Start of AVAILABLE DATA

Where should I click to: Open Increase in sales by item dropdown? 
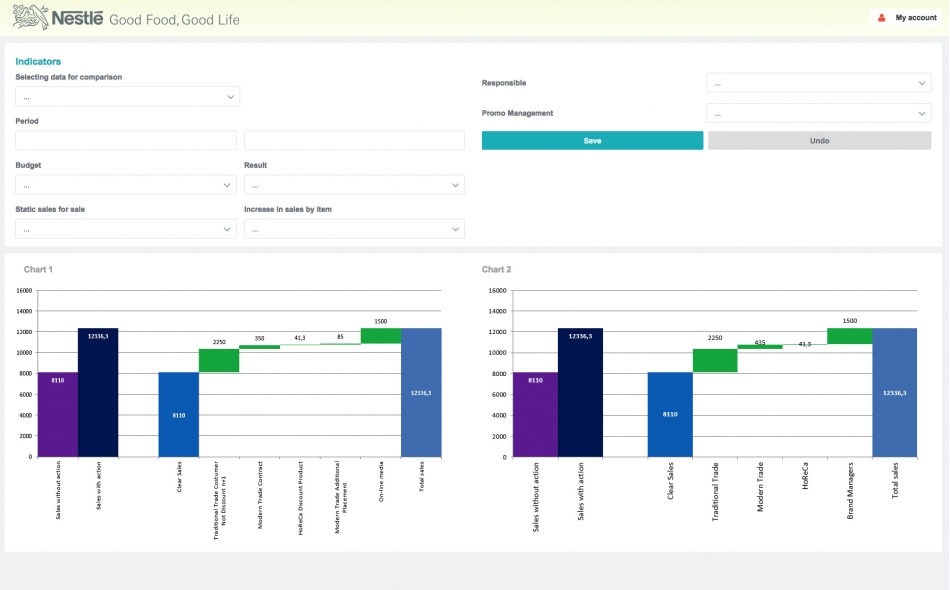coord(354,229)
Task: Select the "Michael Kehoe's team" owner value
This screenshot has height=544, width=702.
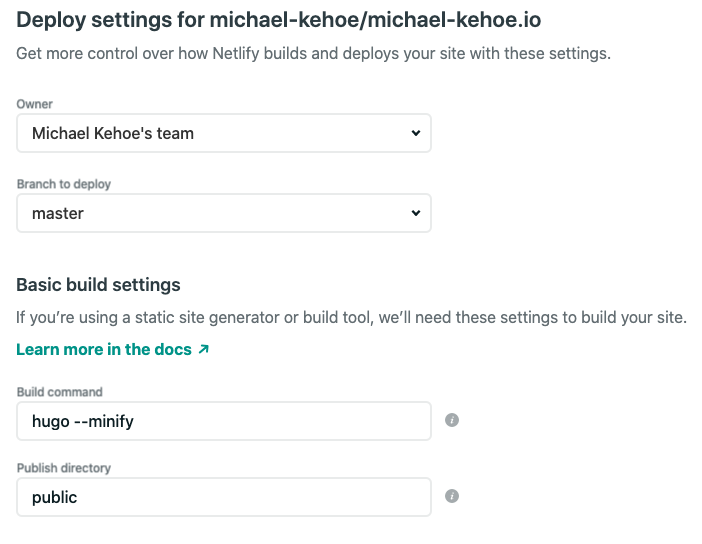Action: (x=113, y=133)
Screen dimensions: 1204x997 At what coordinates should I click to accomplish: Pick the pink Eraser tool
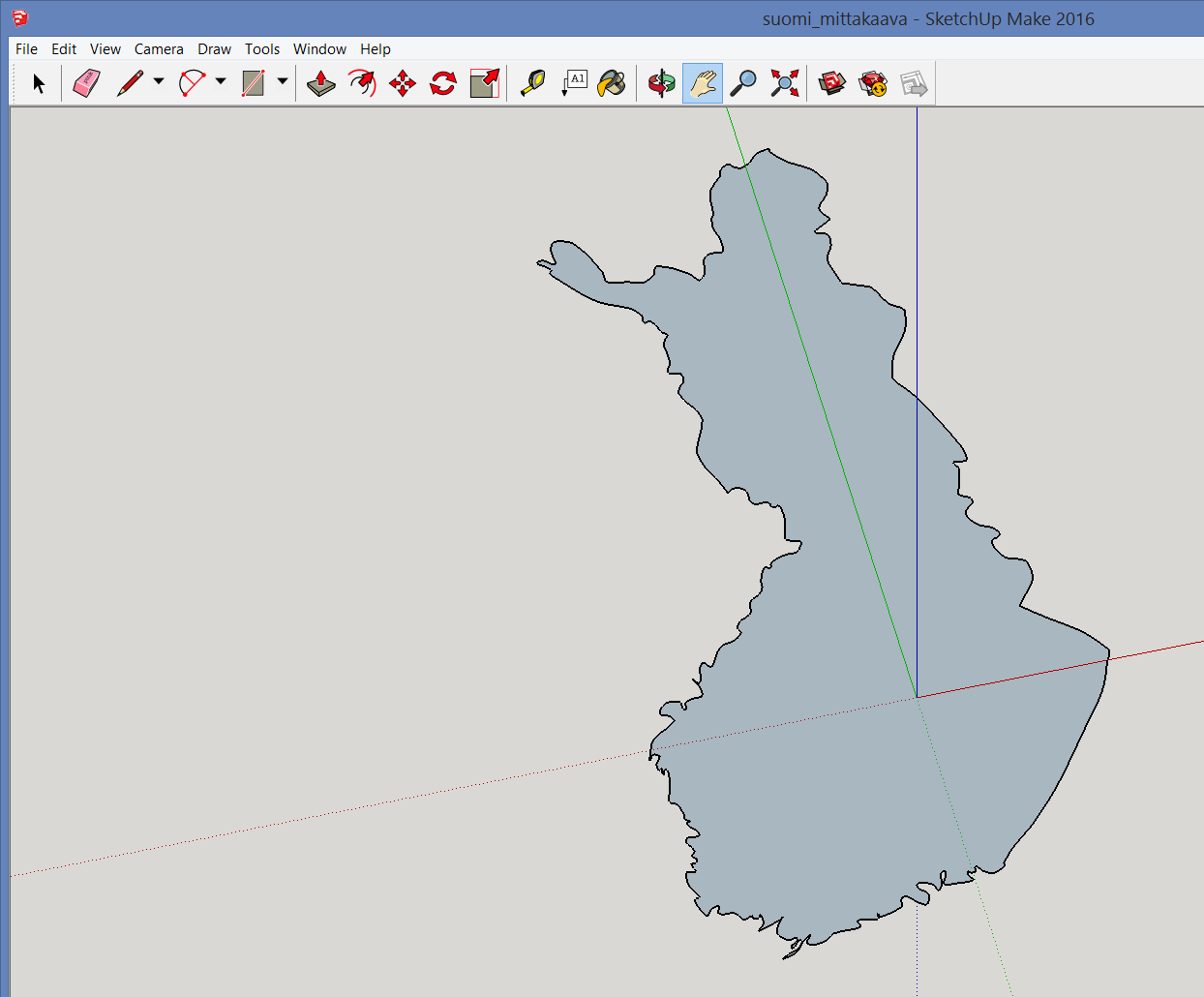[x=87, y=84]
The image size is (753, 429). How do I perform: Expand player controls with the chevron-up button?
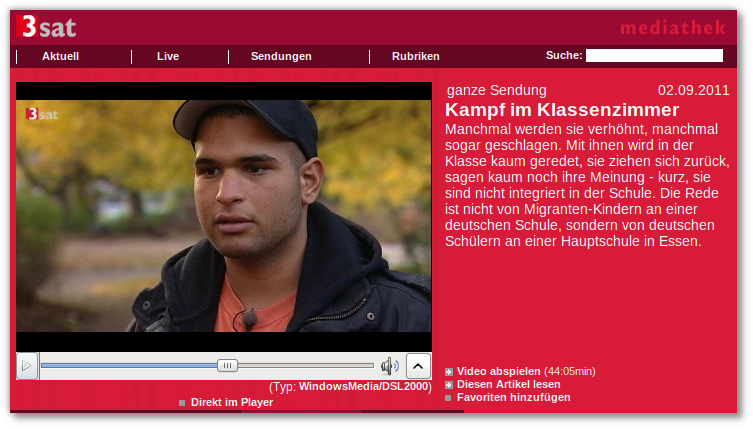pyautogui.click(x=418, y=366)
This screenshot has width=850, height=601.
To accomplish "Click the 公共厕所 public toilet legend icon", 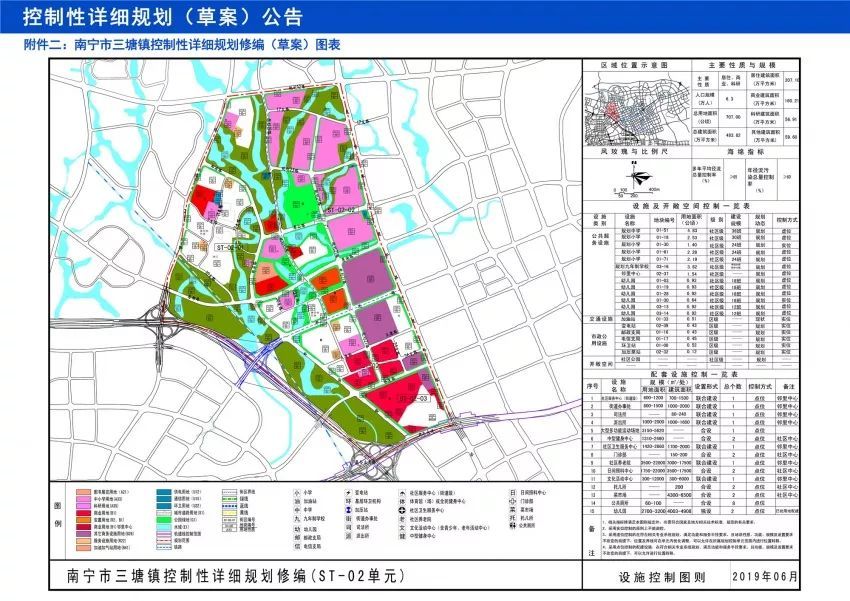I will 512,525.
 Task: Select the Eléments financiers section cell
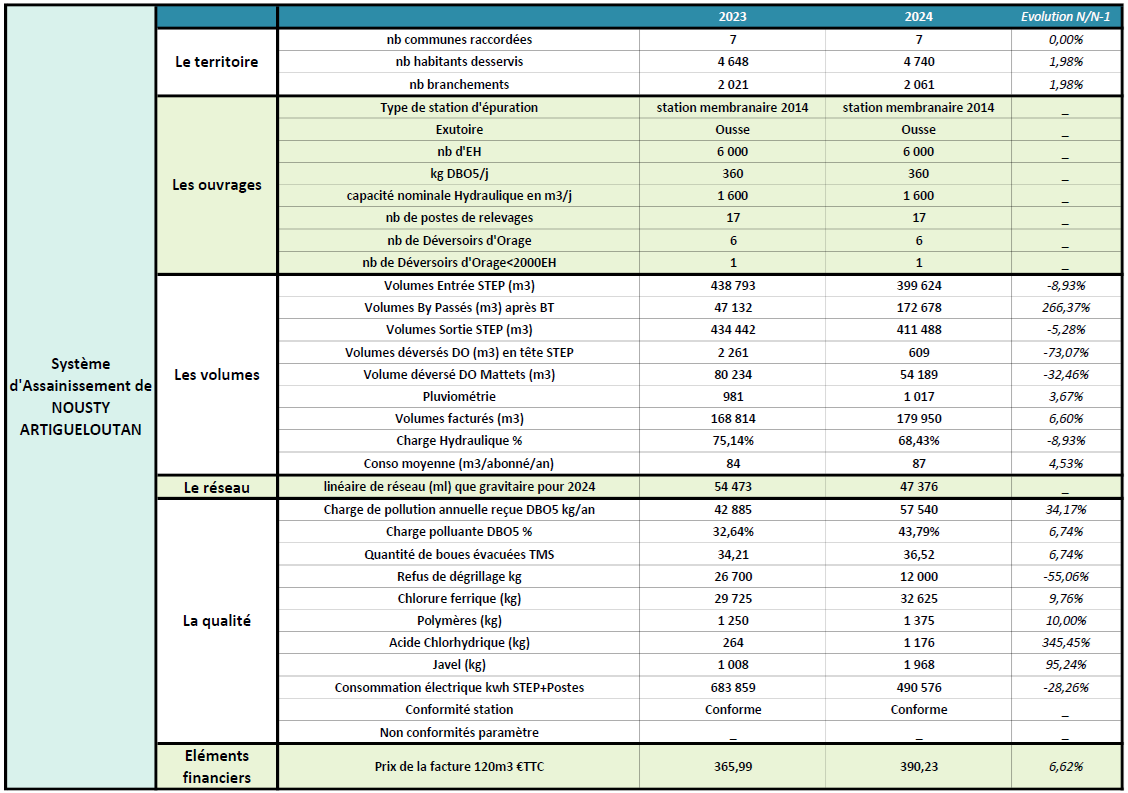point(216,766)
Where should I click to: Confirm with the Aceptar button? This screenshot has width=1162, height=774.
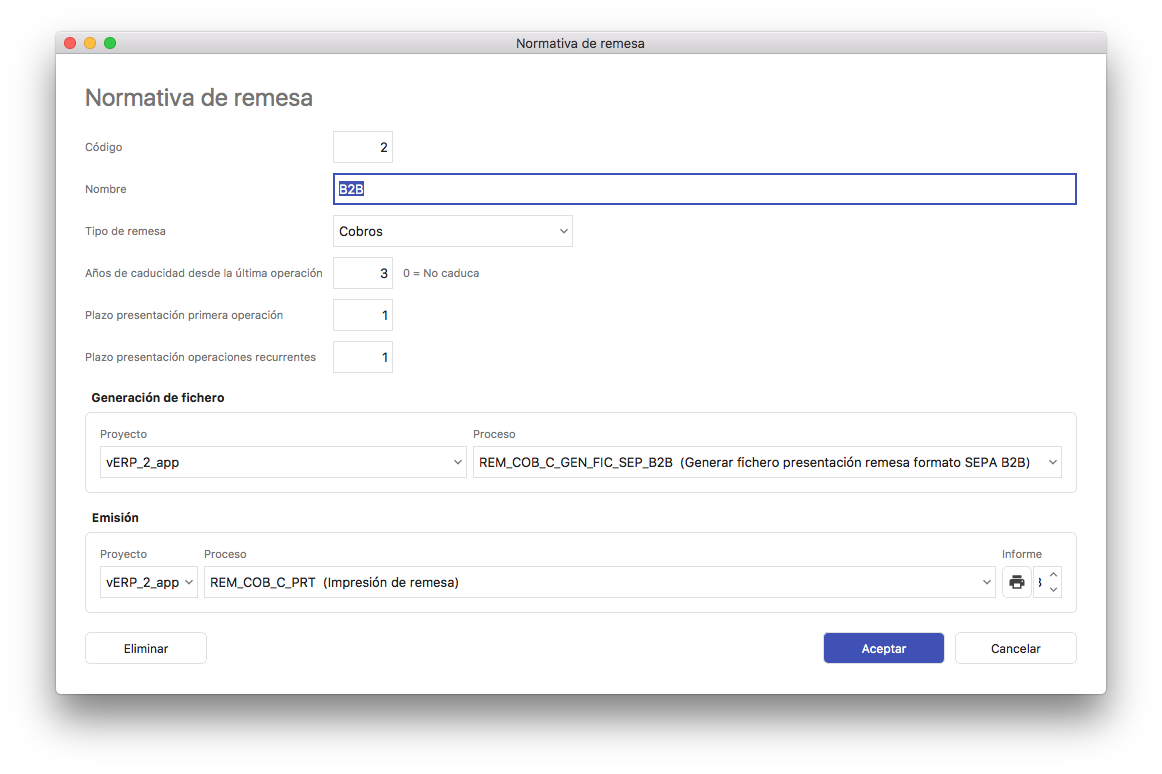(x=883, y=648)
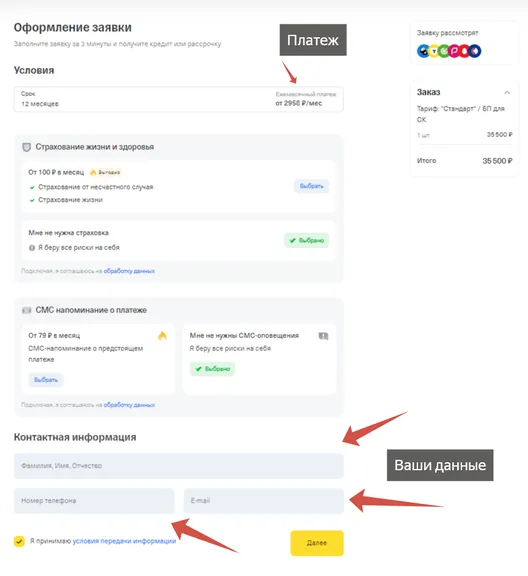Toggle the Я принимаю условия checkbox
This screenshot has width=528, height=576.
tap(19, 541)
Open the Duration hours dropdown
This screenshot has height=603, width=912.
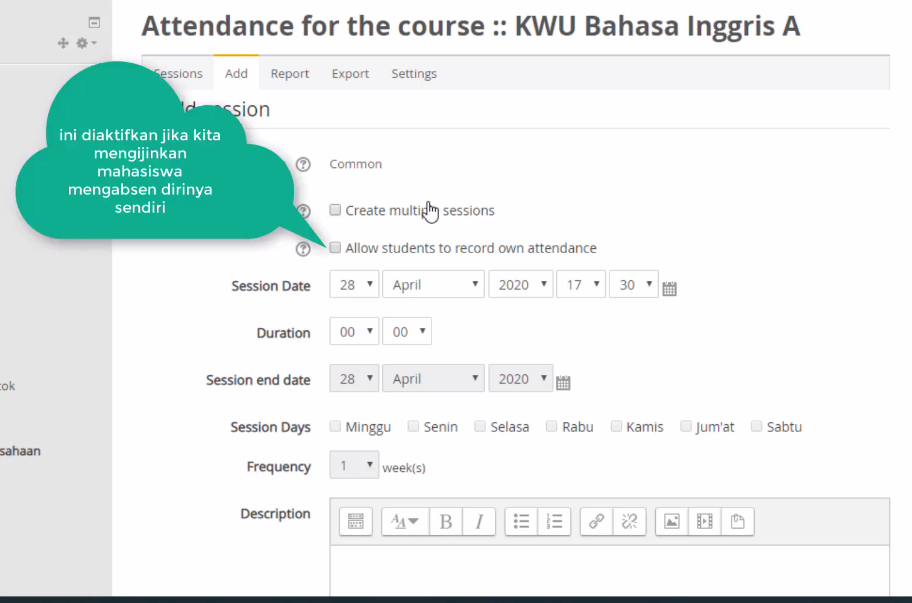pos(354,331)
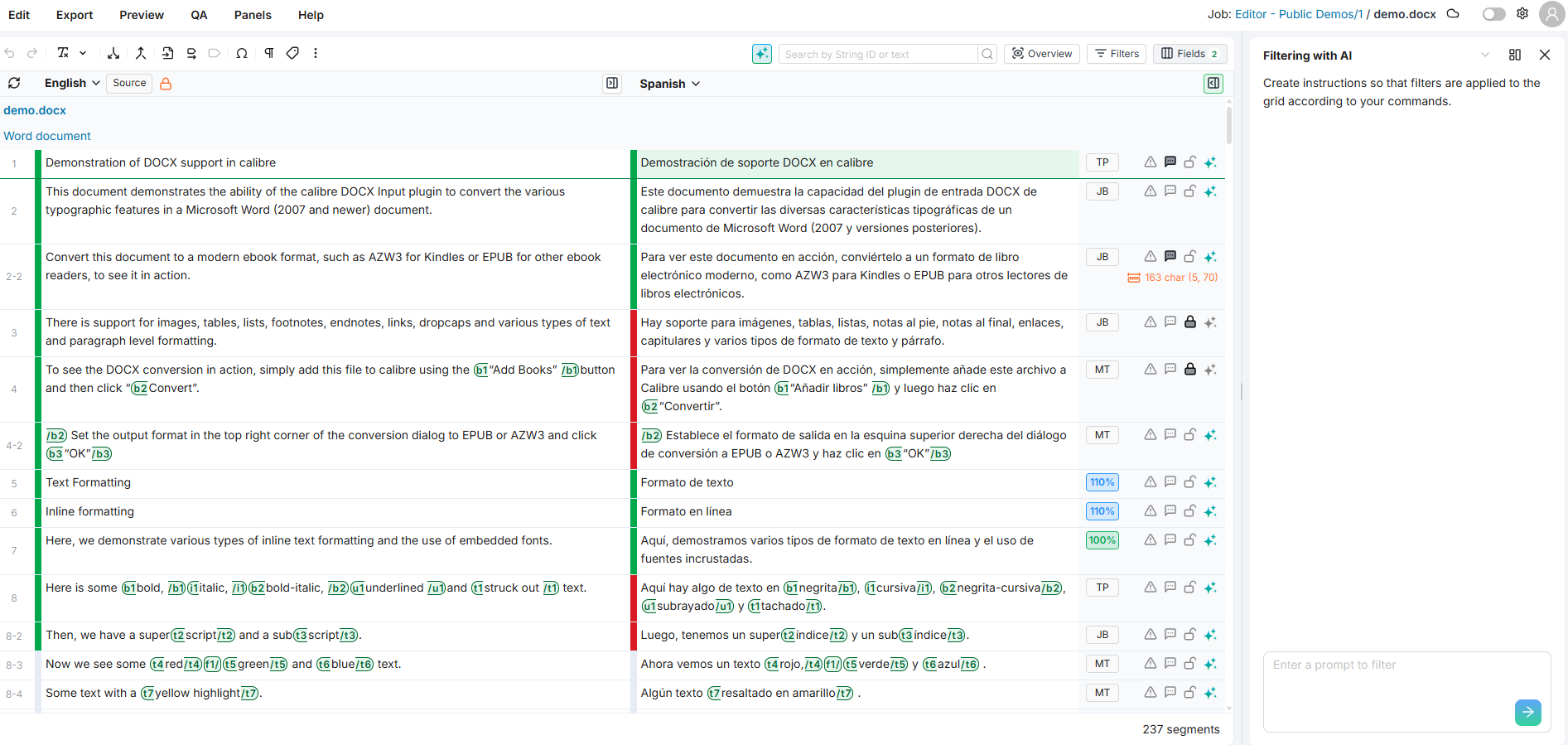This screenshot has width=1568, height=745.
Task: Click the tag icon in the toolbar
Action: (x=292, y=53)
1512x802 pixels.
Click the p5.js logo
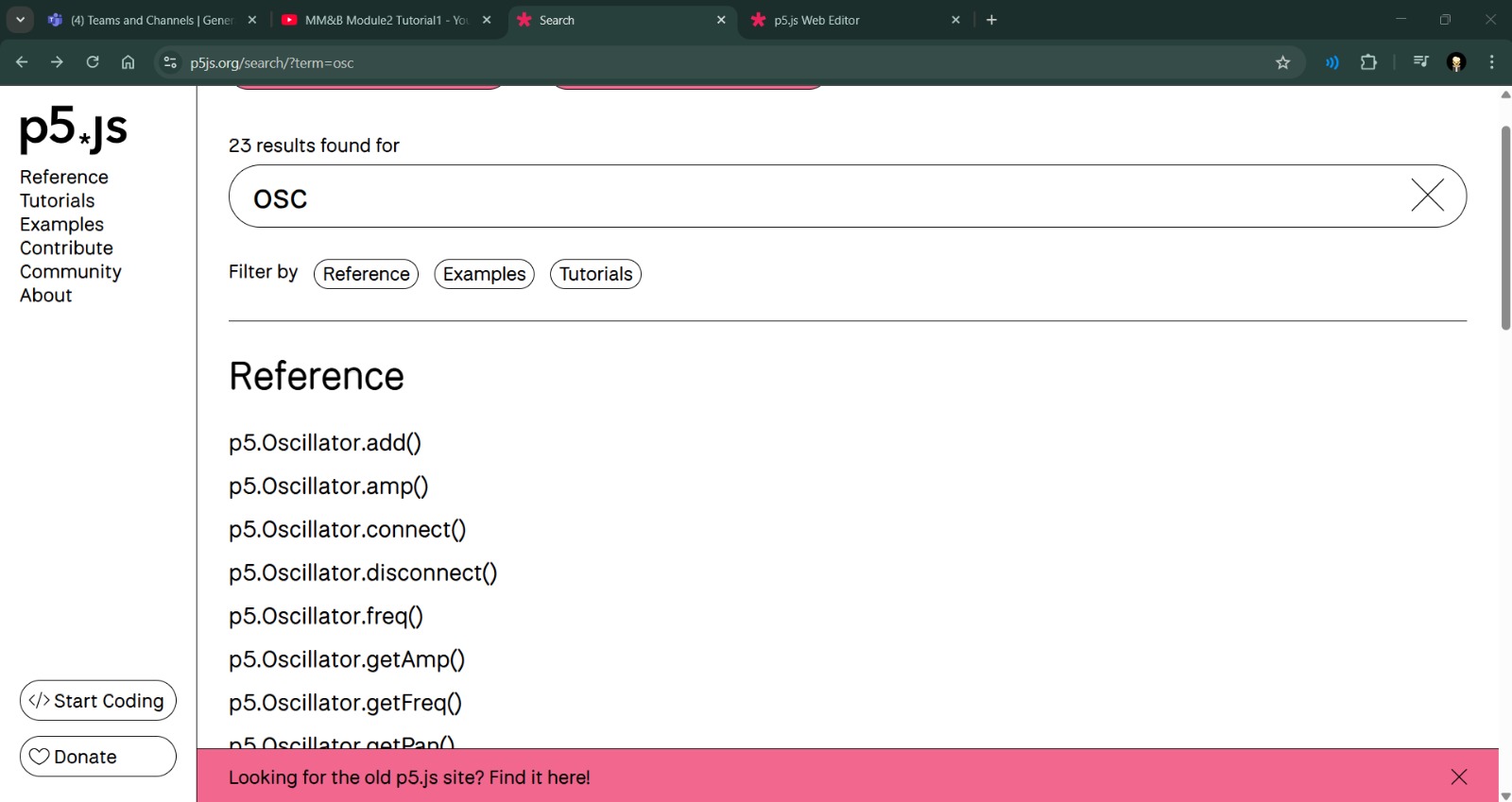pos(74,128)
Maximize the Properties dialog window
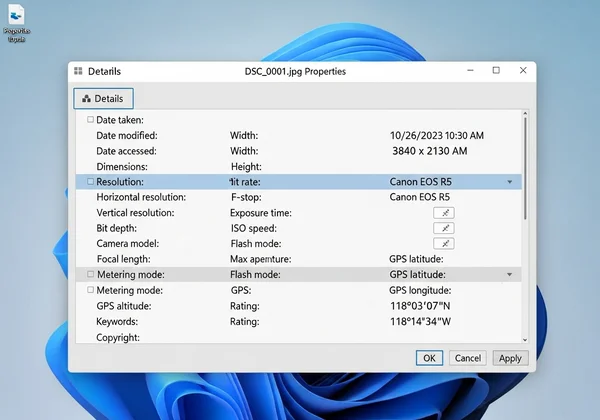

End of AVAILABLE DATA

• **WHAT NEEDS TO BE DONE**
The answer must be the exact lines from the line with "Click the p5.js logo" to the final line of the data, both ends included, with no pictures.

• **RESPONSE**
Click the p5.js logo
pos(74,128)
Maximize the Properties dialog window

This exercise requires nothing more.